Zhifeng Lu, Yonghui Pan, Wenshi Hu, Rihuan Cong, Tao Ren, Shiwei Guo, Jianwei Lu

Most studies of photosynthesis in chlorenchymas under potassium (K) deficiency focus exclusively on leaves; however, little information is available on the physiological role of K on reproductive structures, which play a critical role in plant carbon gain. Brassica napus L., a natural organ-succession species, was used to compare the morphological, anatomical and photo-physiological differences between leaves and siliques exposed to K-deficiency. Compared to leaves, siliques displayed considerably lower CO2 assimilation rates (A) under K-deficient (-K) or sufficient conditions (+K), limited by decreased stomatal conductance (g s), apparent quantum yield (α) and carboxylation efficiency (CE), as well as the ratio of the maximum rate of electron transport (J max) and the maximum rate of ribulose 1,5-bisphosphate (RuBP) carboxylation (V cmax). The estimated J max, V cmax and α of siliques were considerably lower than the theoretical value calculated on the basis of a similar ratio between these parameters and chlorophyll concentration (i.e. J max/Chl, V cmax/Chl and α/Chl) to leaves, of which the gaps between estimated- and theoretical-J max was the largest. In addition, the average ratio of J max to V cmax was 16.1% lower than that of leaves, indicating that the weakened electron transport was insufficient to meet the requirements for carbon assimilation. Siliques contained larger but fewer stoma, tightly packed cross-section with larger cells and fewer intercellular air spaces, fewer and smaller chloroplasts and thin grana lamellae, which might be linked to the reduction in light capture and CO2 diffusion. K-deficiency significantly decreased leaf and silique A under the combination of down-regulated stomatal size and g s, chloroplast number, α, V cmax and J max, while the CO2 diffusion distance between chloroplast and cell wall (D chl-cw) was enhanced.
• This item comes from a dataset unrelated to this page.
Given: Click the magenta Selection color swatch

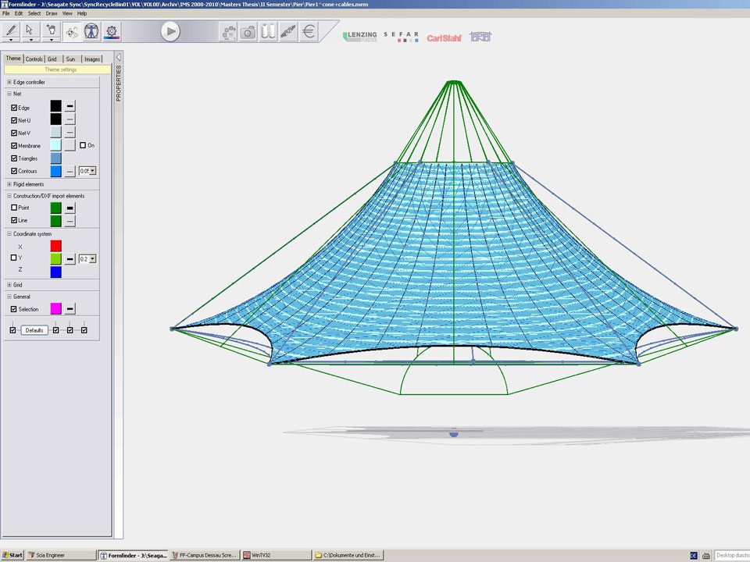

Siliques were more sensitive than leaves to K-starvation, exhibiting smaller reductions in tissue K and parameters such as g s, V cmax, J max and D chl-cw. Siliques had substantially smaller A than leaves, which was attributed to less efficient functioning of the photosynthetic apparatus, especially the integrated limitations of biochemical processes (J max and V cmax) and α; however, siliques were slightly less sensitive to K deficiency.